From: David Farber <farber () central cis upenn edu>
Date: Mon, 15 Aug 1994 12:38:34 -0400

     The following opinion piece is reprinted from _The Chronicle
of Higher Education_, vol. 40, no. 19 (12 January 1994), pp.
B1-B2:


                    Democratizing Technology


                      By Richard E. Sclove


     The Clinton Administration and the U.S. Congress are trying
to promote economic competitiveness by forging an ambitious new
technology agenda.  Measures proposed or already adopted include
support for development of advanced manufacturing technologies,
such as robotics and for a national network of manufacturing
extension centers.  Other measures include new industrial
partnerships for the national weapons laboratories and investing
in "green" technologies and in new infrastructures (such as the
information superhighway, high speed trains, and upgraded roads
and sewage systems).  New technology is seen as the genie that
will enable American companies to prevail in the global
marketplace.


     It's a beguiling vision, but it overlooks a major factor:
democracy.  Few citizens, workers, or communities are being
consulted about technology decisions that their taxes will help
support, decisions that will profoundly affect their lives.


     It _is_ possible to involve citizens in making technology
policy.  Last year, for example, a panel of ordinary Danish
citizens spent several days hearing expert presentations on
genetic manipulation in animal breeding.  After cross-examining
the experts and deliberating among themselves, the citizens
decided that it would be "entirely unacceptable" to genetically
engineer new pets, but ethical to use such methods to develop a
treatment for cancer.


     To organize this type of "consensus conference," the Danish
government's Technology Board selects panels of citizens of
varying backgrounds, and then publicizes their judgments through
the news media, local debates, leaflets, and videos.  Surveys
show that the Danish public and politicians are better informed
on issues addressed this way than are the citizens of other
countries facing similar questions.
***
EXERCISES:
- A) Answer these questions using the opinion piece on democratizing technology:
(i) In which publication, and on what date, did the piece first appear?
(ii) On what subject did the panel of Danish citizens hear expert presentations?
(iii) Which Danish body selects the citizen panels for a "consensus conference"?
- B) Reproduce the opinion piece on democratizing technology word for word, from "The Clinton Administration" up to and including "marketplace.".
- C) List every means the opinion piece on democratizing technology names for publicizing the Danish citizen panels' judgments.

SOURCE MATERIAL:
***
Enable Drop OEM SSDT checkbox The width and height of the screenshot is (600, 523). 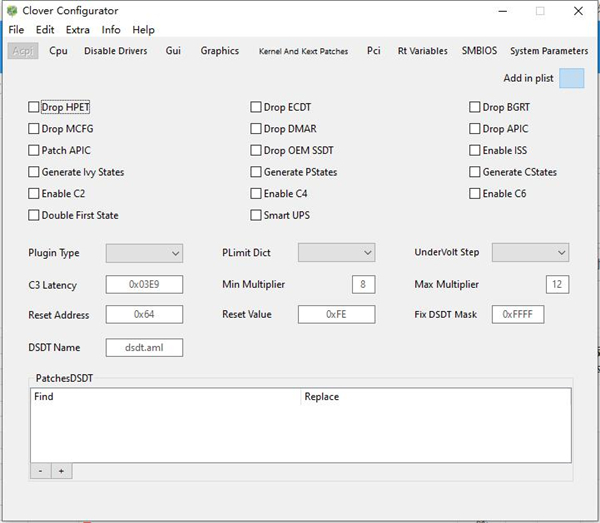256,151
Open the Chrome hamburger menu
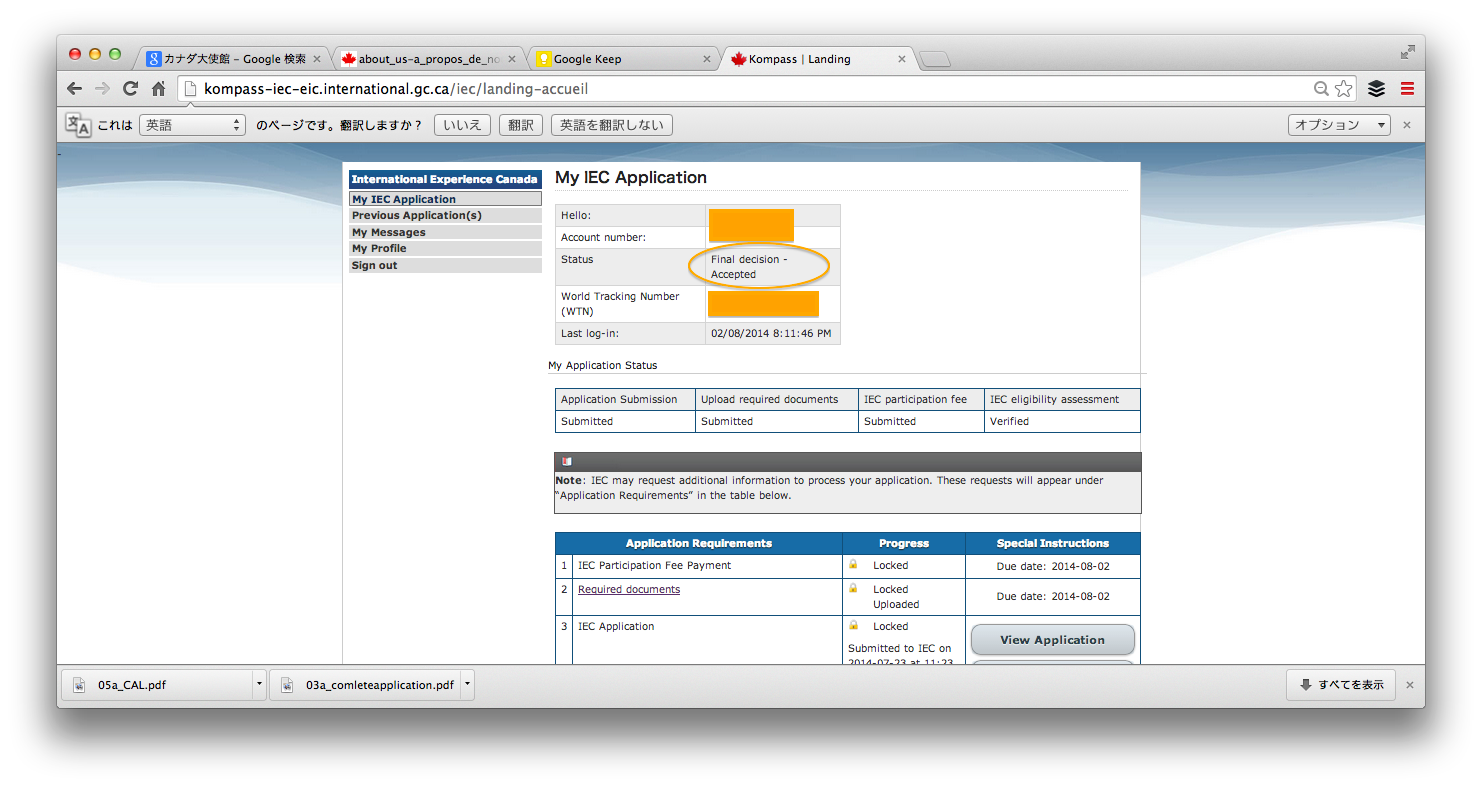The height and width of the screenshot is (787, 1482). 1407,89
***
SOLUTION SET:
- A)
(i) _The Chronicle of Higher Education_, 12 January 1994.
(ii) Genetic manipulation in animal breeding.
(iii) The Danish government's Technology Board.

- B)
The Clinton Administration and the U.S. Congress are trying
to promote economic competitiveness by forging an ambitious new
technology agenda.  Measures proposed or already adopted include
support for development of advanced manufacturing technologies,
such as robotics and for a national network of manufacturing
extension centers.  Other measures include new industrial
partnerships for the national weapons laboratories and investing
in "green" technologies and in new infrastructures (such as the
information superhighway, high speed trains, and upgraded roads
and sewage systems).  New technology is seen as the genie that
will enable American companies to prevail in the global
marketplace.

- C)
- The news media
- Local debates
- Leaflets
- Videos